═════ Recorded information

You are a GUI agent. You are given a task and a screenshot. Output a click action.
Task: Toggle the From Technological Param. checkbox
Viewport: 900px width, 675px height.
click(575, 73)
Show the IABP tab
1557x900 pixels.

══════════
═════ Recorded information

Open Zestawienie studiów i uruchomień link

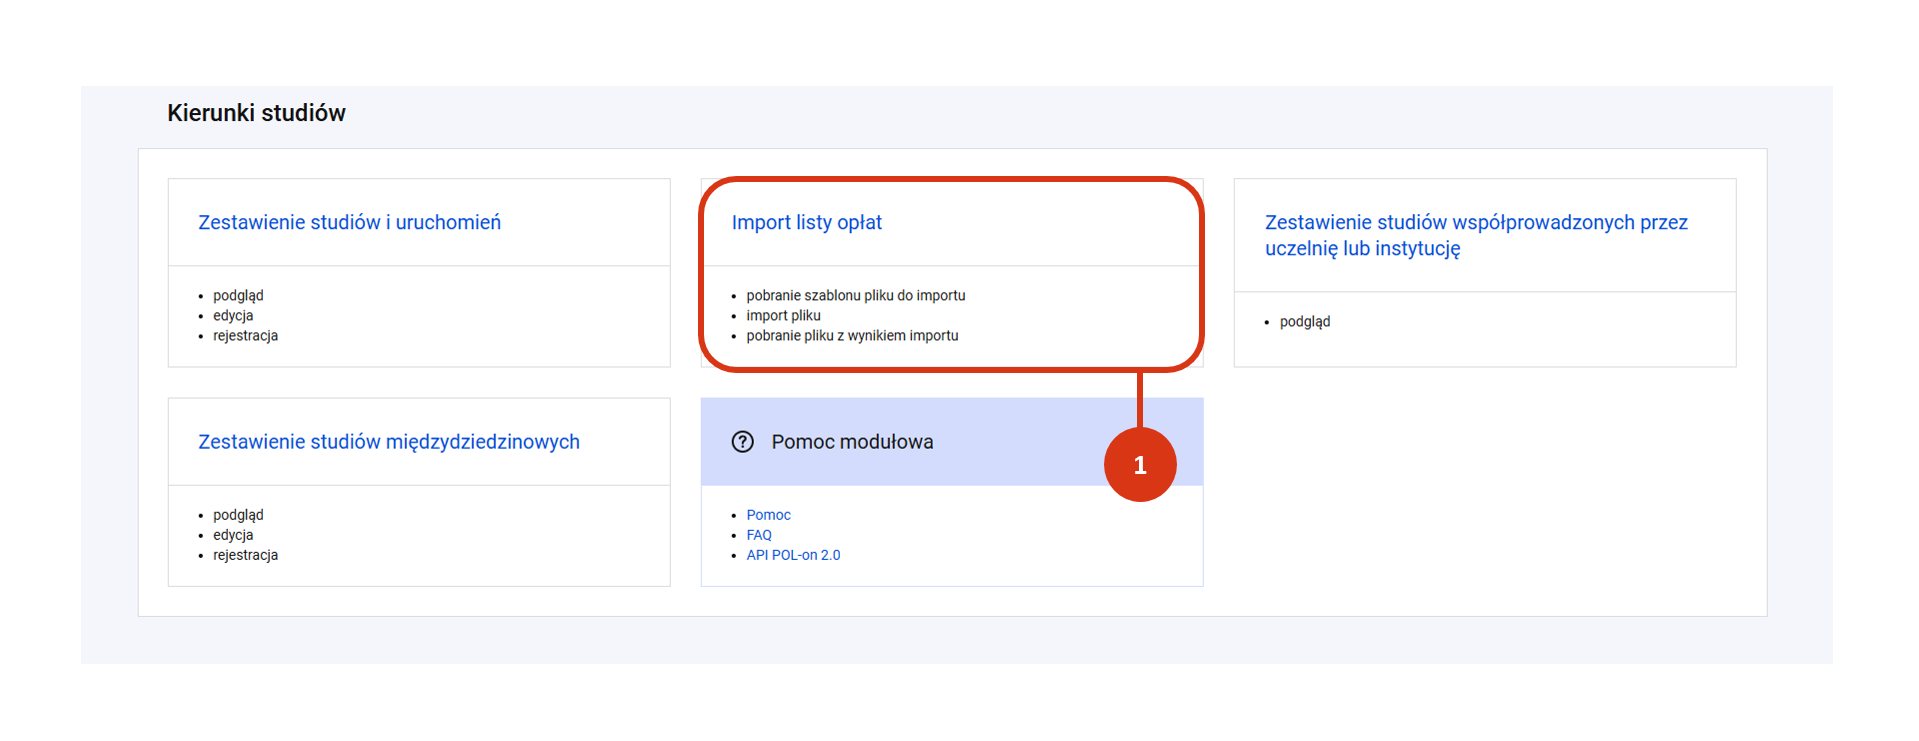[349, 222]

══════════

Your assignment
Give back, exactly as written, the stretch from the line with "Task: Toggle the" through the line with "1557x900 pixels.", and no other lines from the records above.

Response
Task: Toggle the From Technological Param. checkbox
Viewport: 900px width, 675px height.
click(575, 73)
Show the IABP tab
1557x900 pixels.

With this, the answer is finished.